**Requirement 1**
In the text on Lewis Allaire Scott, in what year did Scott become the second Secretary of State of New York?

**Text segment**
= Lewis Allaire Scott =

American politician

Scott's coat of arms

Lewis Allaire Scott (February 11, 1759 – March 17, 1798) was an American politician.

==Early life==
Scott was the son of John Morin Scott (1730–1784) and Helena ( Rutgers) Scott. His elder sister, Mary Morin Scott, married John Litchfield and, after his death, Charles McKnight.

His father was the only child of John Scott, a Manhattan merchant, and Marian (née Morin) Scott. His maternal grandparents were Petrus Rutgers and Helena (née Hooglant) Rutgers.

==Career==
After serving as Deputy Secretary of State of New York, Scott succeeded his father to become as the second Secretary of State of New York in 1784, serving until his death in office in 1798.

**Record list**
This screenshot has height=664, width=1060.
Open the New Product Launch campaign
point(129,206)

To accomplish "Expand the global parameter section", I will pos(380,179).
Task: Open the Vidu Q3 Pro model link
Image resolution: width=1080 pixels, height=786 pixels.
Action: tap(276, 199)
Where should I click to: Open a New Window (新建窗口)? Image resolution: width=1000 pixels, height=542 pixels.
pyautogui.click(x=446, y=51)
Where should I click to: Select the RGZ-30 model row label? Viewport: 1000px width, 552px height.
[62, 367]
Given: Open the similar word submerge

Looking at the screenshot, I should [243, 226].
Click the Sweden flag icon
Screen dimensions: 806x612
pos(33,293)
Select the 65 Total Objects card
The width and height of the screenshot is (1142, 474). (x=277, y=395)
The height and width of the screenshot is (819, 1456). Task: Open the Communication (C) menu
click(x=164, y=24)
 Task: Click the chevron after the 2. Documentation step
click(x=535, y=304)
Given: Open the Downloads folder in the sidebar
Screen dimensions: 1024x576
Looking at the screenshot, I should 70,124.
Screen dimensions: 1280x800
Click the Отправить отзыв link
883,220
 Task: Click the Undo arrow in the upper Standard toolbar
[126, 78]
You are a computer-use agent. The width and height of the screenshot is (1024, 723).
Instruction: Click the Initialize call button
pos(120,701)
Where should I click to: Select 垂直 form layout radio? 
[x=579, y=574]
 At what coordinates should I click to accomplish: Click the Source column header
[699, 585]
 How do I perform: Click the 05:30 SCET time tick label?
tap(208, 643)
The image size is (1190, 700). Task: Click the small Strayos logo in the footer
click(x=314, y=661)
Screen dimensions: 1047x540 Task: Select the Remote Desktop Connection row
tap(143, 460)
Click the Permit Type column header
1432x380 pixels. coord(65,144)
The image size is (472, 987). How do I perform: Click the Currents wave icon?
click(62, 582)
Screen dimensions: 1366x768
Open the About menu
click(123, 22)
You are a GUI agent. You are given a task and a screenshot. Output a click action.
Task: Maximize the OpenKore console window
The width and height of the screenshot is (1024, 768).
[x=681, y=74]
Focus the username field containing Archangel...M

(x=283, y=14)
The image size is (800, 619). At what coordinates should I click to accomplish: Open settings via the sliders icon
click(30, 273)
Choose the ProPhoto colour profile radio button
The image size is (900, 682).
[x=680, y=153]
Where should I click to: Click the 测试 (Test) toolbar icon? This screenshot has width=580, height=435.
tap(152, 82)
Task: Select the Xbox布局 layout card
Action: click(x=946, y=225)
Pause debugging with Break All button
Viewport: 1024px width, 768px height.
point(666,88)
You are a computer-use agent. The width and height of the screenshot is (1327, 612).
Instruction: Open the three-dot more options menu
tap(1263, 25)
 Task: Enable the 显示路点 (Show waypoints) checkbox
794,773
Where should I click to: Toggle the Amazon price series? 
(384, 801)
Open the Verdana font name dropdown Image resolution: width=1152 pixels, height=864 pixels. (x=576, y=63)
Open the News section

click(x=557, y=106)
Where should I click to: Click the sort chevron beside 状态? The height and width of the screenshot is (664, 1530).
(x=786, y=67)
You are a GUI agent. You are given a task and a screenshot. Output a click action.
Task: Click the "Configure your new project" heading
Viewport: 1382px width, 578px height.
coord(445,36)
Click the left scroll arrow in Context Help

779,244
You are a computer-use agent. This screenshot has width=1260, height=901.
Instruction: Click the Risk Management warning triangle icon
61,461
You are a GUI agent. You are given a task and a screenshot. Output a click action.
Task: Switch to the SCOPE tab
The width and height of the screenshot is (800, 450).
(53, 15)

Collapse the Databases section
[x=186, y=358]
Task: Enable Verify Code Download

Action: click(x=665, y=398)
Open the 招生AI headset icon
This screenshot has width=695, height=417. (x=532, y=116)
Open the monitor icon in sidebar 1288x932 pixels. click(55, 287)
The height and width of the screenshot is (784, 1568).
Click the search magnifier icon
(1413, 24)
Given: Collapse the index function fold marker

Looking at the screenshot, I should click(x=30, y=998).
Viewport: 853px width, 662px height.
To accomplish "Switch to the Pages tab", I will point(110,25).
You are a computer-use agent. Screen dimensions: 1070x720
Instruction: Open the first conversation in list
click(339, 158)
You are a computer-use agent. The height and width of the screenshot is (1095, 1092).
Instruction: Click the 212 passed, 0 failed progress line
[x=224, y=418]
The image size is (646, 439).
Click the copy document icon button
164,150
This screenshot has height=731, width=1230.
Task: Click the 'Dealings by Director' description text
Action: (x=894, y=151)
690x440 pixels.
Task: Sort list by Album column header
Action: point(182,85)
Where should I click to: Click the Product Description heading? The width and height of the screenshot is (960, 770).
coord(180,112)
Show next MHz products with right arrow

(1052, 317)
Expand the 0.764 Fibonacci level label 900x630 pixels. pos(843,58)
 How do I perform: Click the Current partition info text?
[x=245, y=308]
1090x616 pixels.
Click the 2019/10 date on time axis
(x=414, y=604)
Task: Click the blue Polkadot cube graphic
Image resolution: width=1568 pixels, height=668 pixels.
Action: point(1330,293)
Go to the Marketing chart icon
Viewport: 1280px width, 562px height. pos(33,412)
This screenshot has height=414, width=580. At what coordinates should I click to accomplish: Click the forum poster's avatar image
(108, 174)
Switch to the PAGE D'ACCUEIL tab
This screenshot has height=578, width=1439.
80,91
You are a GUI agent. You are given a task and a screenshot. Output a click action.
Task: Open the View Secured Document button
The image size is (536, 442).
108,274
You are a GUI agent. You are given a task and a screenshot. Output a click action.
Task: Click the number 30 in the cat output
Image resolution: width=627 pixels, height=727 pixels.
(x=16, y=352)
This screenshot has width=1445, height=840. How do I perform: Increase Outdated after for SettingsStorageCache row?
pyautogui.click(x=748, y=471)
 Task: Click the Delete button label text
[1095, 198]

**Requirement 2**
Rewrite the entries, starting at the first entry and ending at the line containing "[x=579, y=574]", with "Sweden" changed to "Norway" and everything else left as it is.

**Task answer 1**
1784

**Task answer 2**
This screenshot has height=664, width=1060.
Open the New Product Launch campaign
point(129,206)

To accomplish "Expand the global parameter section", I will pos(380,179).
Task: Open the Vidu Q3 Pro model link
Image resolution: width=1080 pixels, height=786 pixels.
Action: tap(276, 199)
Where should I click to: Open a New Window (新建窗口)? Image resolution: width=1000 pixels, height=542 pixels.
pyautogui.click(x=446, y=51)
Where should I click to: Select the RGZ-30 model row label? Viewport: 1000px width, 552px height.
[62, 367]
Given: Open the similar word submerge

Looking at the screenshot, I should [243, 226].
Click the Norway flag icon
Screen dimensions: 806x612
pos(33,293)
Select the 65 Total Objects card
The width and height of the screenshot is (1142, 474). (x=277, y=395)
The height and width of the screenshot is (819, 1456). Task: Open the Communication (C) menu
click(x=164, y=24)
 Task: Click the chevron after the 2. Documentation step
click(x=535, y=304)
Given: Open the Downloads folder in the sidebar
Screen dimensions: 1024x576
Looking at the screenshot, I should 70,124.
Screen dimensions: 1280x800
Click the Отправить отзыв link
883,220
 Task: Click the Undo arrow in the upper Standard toolbar
[126, 78]
You are a computer-use agent. The width and height of the screenshot is (1024, 723).
Instruction: Click the Initialize call button
pos(120,701)
Where should I click to: Select 垂直 form layout radio? 
[x=579, y=574]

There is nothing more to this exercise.